### Task to carry out:
In the entries below, find the line with "Screen dimensions: 1200x675" and the line with "Task: Switch to the 状态管理 tab". Reproduce those two lines and every line between them exactly, and nothing more.

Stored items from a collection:
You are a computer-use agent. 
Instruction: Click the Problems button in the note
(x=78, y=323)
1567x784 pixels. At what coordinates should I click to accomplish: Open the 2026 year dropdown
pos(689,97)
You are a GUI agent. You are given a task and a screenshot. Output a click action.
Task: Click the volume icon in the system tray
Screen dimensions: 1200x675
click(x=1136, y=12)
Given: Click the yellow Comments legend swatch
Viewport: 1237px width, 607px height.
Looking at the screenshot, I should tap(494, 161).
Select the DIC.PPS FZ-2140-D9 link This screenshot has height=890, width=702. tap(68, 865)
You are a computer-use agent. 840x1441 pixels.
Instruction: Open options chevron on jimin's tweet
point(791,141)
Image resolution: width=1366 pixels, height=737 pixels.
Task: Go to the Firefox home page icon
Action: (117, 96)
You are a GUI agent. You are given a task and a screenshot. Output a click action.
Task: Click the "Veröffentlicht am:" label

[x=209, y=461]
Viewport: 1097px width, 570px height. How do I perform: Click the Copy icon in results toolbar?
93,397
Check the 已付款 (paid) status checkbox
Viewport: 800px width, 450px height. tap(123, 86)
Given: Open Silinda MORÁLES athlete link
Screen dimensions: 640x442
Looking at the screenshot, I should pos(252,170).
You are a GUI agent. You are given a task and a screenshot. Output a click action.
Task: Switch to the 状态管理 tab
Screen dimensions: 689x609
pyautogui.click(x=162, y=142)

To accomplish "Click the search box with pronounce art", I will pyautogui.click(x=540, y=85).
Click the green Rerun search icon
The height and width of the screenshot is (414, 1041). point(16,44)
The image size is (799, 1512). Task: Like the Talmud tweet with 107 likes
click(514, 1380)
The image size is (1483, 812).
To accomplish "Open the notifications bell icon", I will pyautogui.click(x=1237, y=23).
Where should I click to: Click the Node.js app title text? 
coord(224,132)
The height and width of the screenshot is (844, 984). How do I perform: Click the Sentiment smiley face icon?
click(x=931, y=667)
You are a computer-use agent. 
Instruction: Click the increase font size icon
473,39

### Exercise answer:
Screen dimensions: 1200x675
click(x=1136, y=12)
Given: Click the yellow Comments legend swatch
Viewport: 1237px width, 607px height.
Looking at the screenshot, I should tap(494, 161).
Select the DIC.PPS FZ-2140-D9 link This screenshot has height=890, width=702. tap(68, 865)
You are a computer-use agent. 840x1441 pixels.
Instruction: Open options chevron on jimin's tweet
point(791,141)
Image resolution: width=1366 pixels, height=737 pixels.
Task: Go to the Firefox home page icon
Action: (117, 96)
You are a GUI agent. You are given a task and a screenshot. Output a click action.
Task: Click the "Veröffentlicht am:" label

[x=209, y=461]
Viewport: 1097px width, 570px height. How do I perform: Click the Copy icon in results toolbar?
93,397
Check the 已付款 (paid) status checkbox
Viewport: 800px width, 450px height. tap(123, 86)
Given: Open Silinda MORÁLES athlete link
Screen dimensions: 640x442
Looking at the screenshot, I should pos(252,170).
You are a GUI agent. You are given a task and a screenshot. Output a click action.
Task: Switch to the 状态管理 tab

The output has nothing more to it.